In this work, we present a different and complementary approach to
architecture design, which we term 'zero-shot architecture design' (ZSAD). We
develop methods that can predict, without any training, whether an architecture
will achieve a relatively high test or training error on a task after training.
We then go on to explain the error in terms of the architecture definition
itself and develop tools for modifying the architecture based on this
explanation. This confers an unprecedented level of control on the deep
learning practitioner. They can make informed design decisions before the first
line of code is written, even for tasks for which no prior art exists.
Our first major contribution is to show that the 'degree of nonlinearity' of
a neural architecture is a key causal driver behind its performance, and a
primary aspect of the architecture's model complexity. We introduce the
'nonlinearity coefficient' (NLC), a scalar metric for measuring nonlinearity.

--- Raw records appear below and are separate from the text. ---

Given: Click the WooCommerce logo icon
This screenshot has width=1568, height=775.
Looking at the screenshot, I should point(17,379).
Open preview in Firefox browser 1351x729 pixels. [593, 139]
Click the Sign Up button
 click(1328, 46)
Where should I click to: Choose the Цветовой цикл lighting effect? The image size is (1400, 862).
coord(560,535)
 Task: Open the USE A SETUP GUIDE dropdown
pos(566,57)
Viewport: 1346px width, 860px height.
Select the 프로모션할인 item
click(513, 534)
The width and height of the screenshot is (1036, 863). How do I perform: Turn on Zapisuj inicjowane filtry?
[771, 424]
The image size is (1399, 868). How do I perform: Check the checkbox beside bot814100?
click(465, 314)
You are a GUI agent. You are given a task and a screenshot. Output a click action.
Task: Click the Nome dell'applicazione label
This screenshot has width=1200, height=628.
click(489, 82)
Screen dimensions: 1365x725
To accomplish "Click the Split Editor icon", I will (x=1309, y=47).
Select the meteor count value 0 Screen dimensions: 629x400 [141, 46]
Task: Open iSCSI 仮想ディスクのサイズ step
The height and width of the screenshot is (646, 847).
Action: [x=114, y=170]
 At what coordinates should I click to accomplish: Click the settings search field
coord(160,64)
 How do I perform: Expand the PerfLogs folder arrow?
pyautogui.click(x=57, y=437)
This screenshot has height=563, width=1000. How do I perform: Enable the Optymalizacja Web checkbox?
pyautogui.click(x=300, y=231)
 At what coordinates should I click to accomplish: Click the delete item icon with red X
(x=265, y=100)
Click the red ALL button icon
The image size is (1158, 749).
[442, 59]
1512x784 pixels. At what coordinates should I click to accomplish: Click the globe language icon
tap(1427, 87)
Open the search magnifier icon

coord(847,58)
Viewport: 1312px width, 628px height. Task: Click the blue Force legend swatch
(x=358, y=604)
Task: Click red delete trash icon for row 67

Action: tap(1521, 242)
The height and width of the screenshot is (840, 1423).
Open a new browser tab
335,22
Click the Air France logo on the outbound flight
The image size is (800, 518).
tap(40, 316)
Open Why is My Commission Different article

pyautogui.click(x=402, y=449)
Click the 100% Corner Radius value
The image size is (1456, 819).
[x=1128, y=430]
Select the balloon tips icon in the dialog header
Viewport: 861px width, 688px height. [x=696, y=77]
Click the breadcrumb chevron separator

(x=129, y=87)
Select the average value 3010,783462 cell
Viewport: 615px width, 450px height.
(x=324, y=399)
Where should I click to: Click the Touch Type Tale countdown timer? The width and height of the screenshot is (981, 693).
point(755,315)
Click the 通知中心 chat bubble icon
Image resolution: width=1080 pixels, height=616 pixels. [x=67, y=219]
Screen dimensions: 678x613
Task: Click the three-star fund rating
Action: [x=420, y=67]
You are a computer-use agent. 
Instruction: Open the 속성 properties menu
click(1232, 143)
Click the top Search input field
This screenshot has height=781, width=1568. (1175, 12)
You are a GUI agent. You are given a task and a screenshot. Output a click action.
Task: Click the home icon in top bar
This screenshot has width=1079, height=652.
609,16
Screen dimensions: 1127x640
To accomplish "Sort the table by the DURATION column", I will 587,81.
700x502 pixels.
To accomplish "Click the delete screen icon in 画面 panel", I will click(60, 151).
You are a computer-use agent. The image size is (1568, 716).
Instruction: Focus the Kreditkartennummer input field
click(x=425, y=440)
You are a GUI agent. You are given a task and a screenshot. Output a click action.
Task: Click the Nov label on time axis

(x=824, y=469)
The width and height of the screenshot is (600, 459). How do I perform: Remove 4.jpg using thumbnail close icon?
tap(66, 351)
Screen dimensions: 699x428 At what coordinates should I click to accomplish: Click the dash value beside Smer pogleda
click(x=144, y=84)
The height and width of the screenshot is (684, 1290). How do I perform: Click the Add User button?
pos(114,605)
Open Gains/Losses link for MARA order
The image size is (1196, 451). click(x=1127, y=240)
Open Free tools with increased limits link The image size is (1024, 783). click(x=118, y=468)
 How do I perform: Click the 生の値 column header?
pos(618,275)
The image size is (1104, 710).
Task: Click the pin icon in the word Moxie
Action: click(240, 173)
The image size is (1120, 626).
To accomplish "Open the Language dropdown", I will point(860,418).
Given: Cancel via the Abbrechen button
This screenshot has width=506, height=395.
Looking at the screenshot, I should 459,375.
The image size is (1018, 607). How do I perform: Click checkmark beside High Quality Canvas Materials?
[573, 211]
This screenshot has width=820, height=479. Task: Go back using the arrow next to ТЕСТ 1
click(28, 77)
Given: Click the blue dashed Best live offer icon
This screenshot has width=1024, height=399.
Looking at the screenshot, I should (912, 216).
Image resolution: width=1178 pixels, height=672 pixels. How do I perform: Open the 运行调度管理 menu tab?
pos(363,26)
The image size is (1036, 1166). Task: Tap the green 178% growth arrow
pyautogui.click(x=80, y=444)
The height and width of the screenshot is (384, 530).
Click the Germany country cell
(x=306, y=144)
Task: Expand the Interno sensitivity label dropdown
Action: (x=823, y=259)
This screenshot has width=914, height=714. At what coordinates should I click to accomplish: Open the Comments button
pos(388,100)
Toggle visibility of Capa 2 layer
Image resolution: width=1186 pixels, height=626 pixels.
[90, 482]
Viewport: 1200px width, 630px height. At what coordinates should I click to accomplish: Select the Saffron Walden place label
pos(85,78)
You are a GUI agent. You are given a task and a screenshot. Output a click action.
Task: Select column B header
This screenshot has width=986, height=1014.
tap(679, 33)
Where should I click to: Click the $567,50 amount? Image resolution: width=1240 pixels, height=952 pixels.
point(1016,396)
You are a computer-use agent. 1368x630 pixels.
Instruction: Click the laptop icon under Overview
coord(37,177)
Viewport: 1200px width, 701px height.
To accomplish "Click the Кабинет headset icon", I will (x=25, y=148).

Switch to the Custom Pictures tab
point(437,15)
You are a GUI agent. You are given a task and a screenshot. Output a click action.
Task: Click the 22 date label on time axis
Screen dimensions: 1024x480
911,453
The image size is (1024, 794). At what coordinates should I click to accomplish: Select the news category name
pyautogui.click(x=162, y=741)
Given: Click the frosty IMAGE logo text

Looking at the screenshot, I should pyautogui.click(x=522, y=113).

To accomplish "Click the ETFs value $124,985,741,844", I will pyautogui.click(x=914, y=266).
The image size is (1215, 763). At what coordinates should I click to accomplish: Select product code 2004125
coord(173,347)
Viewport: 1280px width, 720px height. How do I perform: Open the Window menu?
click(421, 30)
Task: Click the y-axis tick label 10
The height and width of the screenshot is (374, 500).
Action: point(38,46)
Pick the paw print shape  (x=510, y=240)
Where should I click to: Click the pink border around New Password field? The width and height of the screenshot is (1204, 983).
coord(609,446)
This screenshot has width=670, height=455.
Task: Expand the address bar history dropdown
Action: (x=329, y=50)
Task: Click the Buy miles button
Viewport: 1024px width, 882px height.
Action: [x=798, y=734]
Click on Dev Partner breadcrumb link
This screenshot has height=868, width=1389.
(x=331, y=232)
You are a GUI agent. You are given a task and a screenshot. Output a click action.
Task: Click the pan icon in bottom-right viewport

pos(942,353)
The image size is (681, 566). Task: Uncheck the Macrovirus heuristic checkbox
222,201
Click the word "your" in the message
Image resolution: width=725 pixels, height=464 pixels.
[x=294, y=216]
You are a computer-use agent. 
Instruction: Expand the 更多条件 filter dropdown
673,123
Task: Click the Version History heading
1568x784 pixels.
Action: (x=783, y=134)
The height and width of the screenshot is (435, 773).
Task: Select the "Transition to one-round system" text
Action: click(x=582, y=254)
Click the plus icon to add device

Via extensive empirical study, we show that the value of the NLC in the
architecture's randomly initialized state before training is a powerful
predictor of test error after training and that attaining a right-sized NLC is
essential for attaining an optimal test error. The NLC is also conceptually
simple, well-defined for any feedforward network, easy and cheap to compute,
has extensive theoretical, empirical and conceptual grounding, follows
instructively from the architecture definition, and can be easily controlled
via our 'nonlinearity normalization' algorithm. We argue that the NLC is the
most powerful scalar statistic for architecture design specifically and neural
network analysis in general. Our analysis is fueled by mean field theory, which
we use to uncover the 'meta-distribution' of layers.
Beyond the NLC, we uncover and flesh out a range of metrics and properties
that have a significant explanatory influence on test and training error. We go
on to explain the majority of the error variation across a wide range of
randomly generated architectures with these metrics and properties. We compile
our insights into a practical guide for architecture designers, which we argue
can significantly shorten the trial-and-error phase of deep learning
deployment.
Our results are grounded in an experimental protocol that exceeds that of the
vast majority of other deep learning studies in terms of carefulness and rigor.
We study the impact of e.g. dataset, learning rate, floating-point precision,
loss function, statistical estimation error and batch inter-dependency on
performance and other key properties. We promote research practices that we
believe can significantly accelerate progress in architecture design research.